By Srishti Ojha

The Supreme Court dismissed a petition filed by four accused in the 2019 Jamia violence case, challenging the Delhi High Court’s order reversing a trial court’s verdict discharging 11 accused in the case.

The petition was filed by Mahmood Anwar, Mohd Qasim, Shahzar Raza Khan, and Umair Ahmad.

The Delhi High Court in March had overturned the trial court’s order discharging Sharjeel Imam, Safoora Zargar, Asif Iqbal Tanha, and eight others in the 2019 Jamia violence case. The high court also charged them with rioting and unlawful assembly, among other offences.

The high court’s order was in response to a plea by the Delhi Police, challenging the trial court’s order, which it called “perverse” and “unsustainable in law”.

The case concerns the violence that erupted after a clash between the Delhi Police and those protesting against the Citizenship (Amendment) Act (CAA) in Delhi’s Jamia Nagar area in December 2019.

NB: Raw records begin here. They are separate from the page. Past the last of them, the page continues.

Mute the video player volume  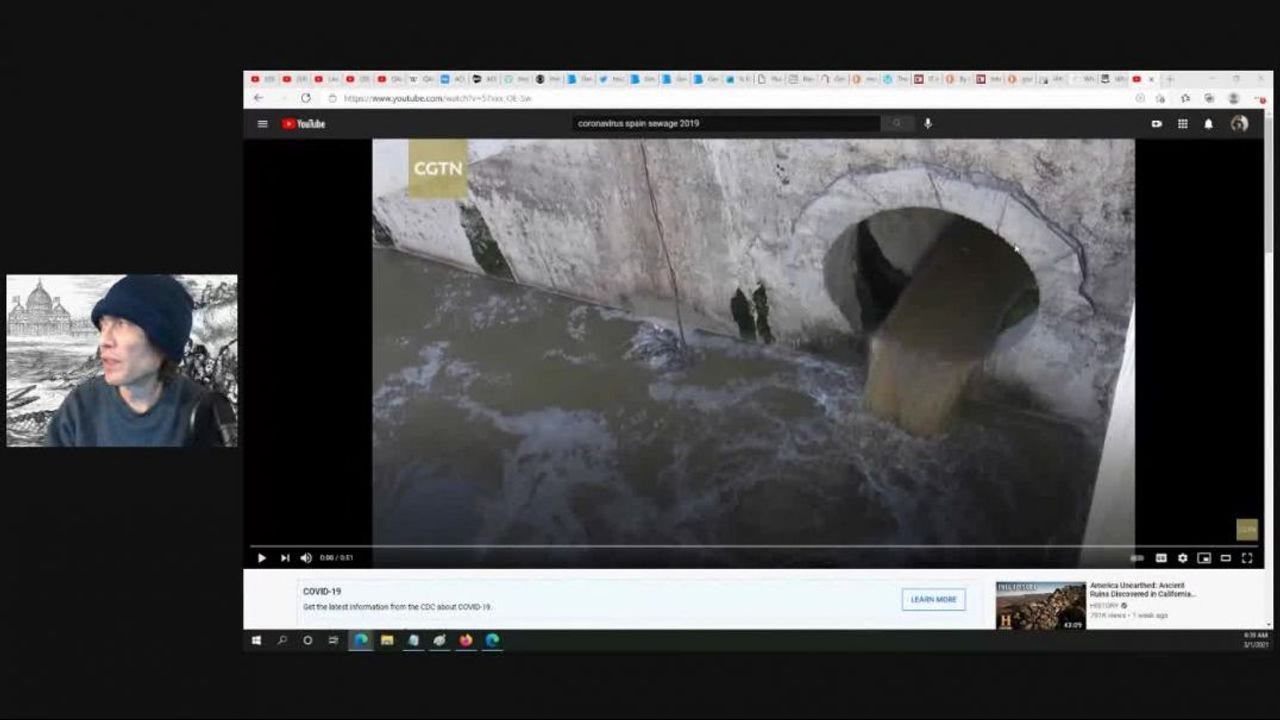[306, 558]
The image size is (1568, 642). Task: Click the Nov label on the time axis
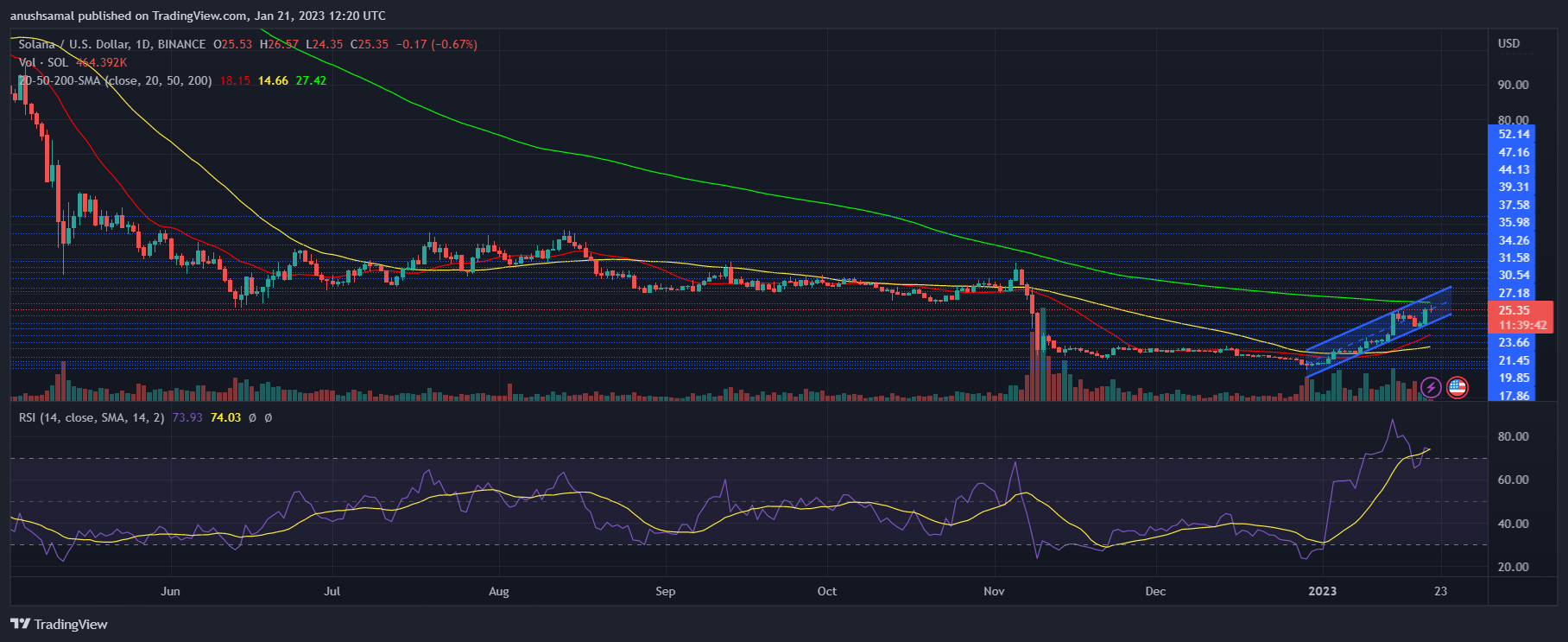point(994,591)
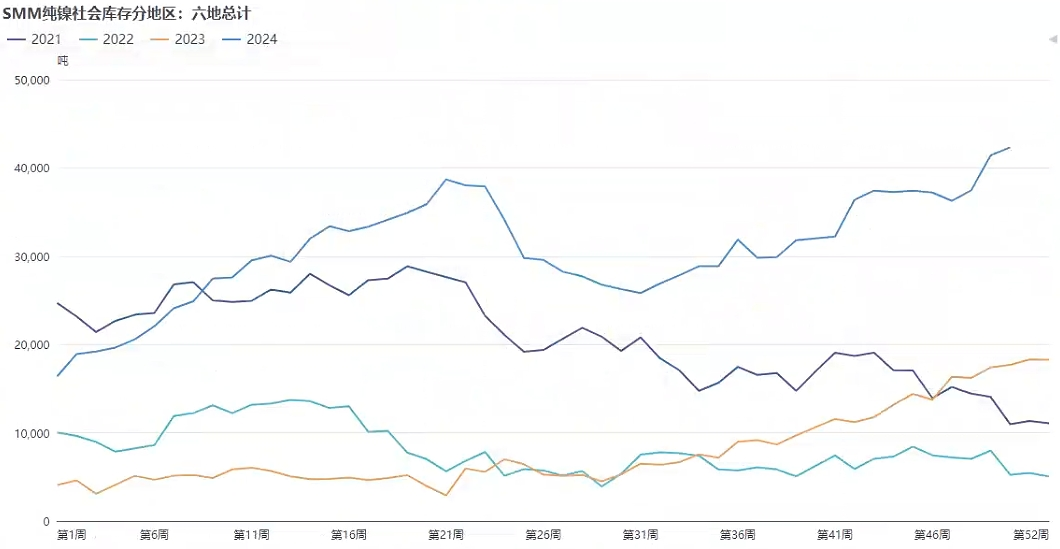The width and height of the screenshot is (1060, 549).
Task: Click the '第31周' x-axis label
Action: coord(640,535)
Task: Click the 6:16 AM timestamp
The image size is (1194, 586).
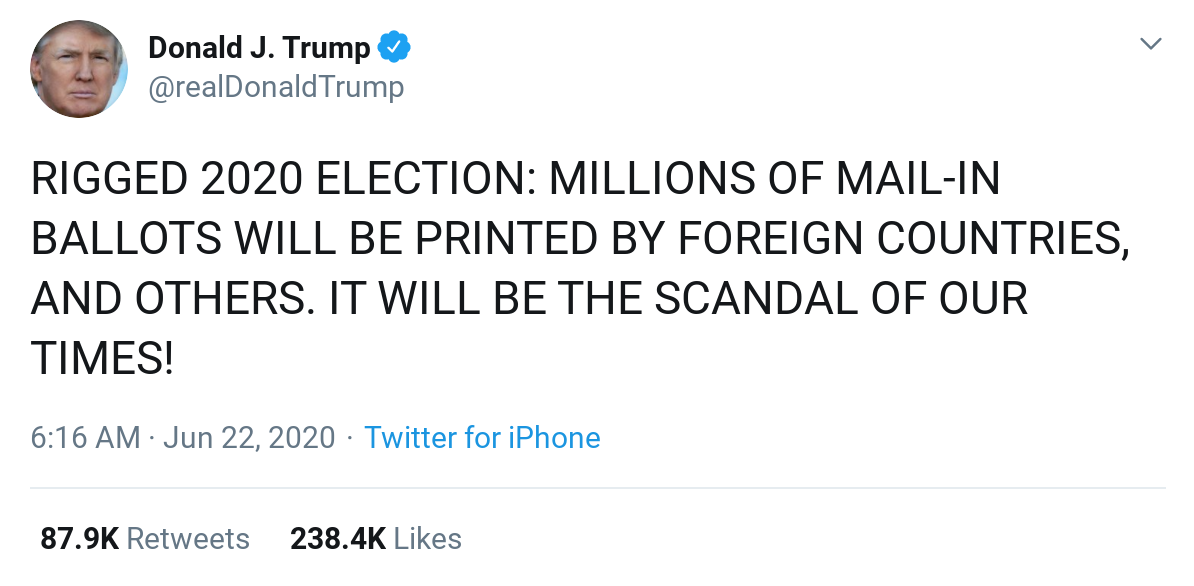Action: (x=86, y=438)
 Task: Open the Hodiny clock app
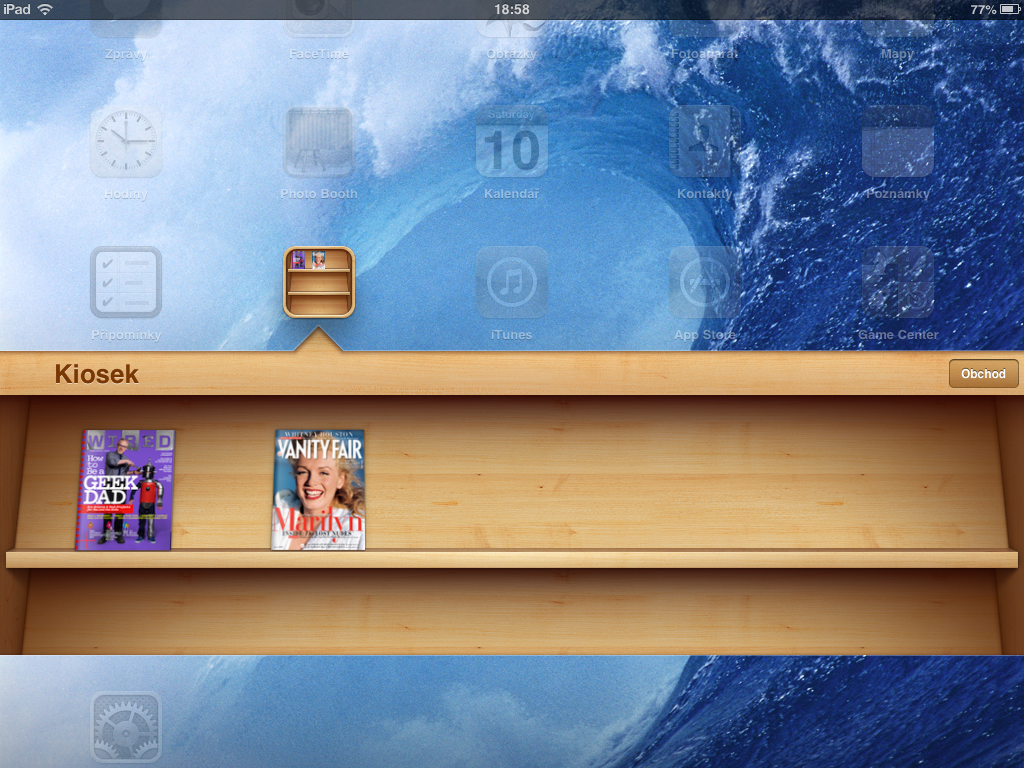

The trial court, in its February 4 order, discharged 11 people from the case while holding that they were made “scapegoats” by the police and that dissent should be encouraged, not stifled.

The police, in its revision petition, said the trial court’s order is in the teeth of well-settled principles of law, suffers from grave infirmities that go to the root of the matter and is perverse.

The 11 people who were discharged in the case are Sharjeel Imam, Tanha, Zargar, Mohammad Qasim, Mahmood Anwar, Shahzar Raza Khan, Mohammad Abuzar, Mohammad Shoaib, Umair Ahmad, Bilal Nadeem and Chanda Yadav…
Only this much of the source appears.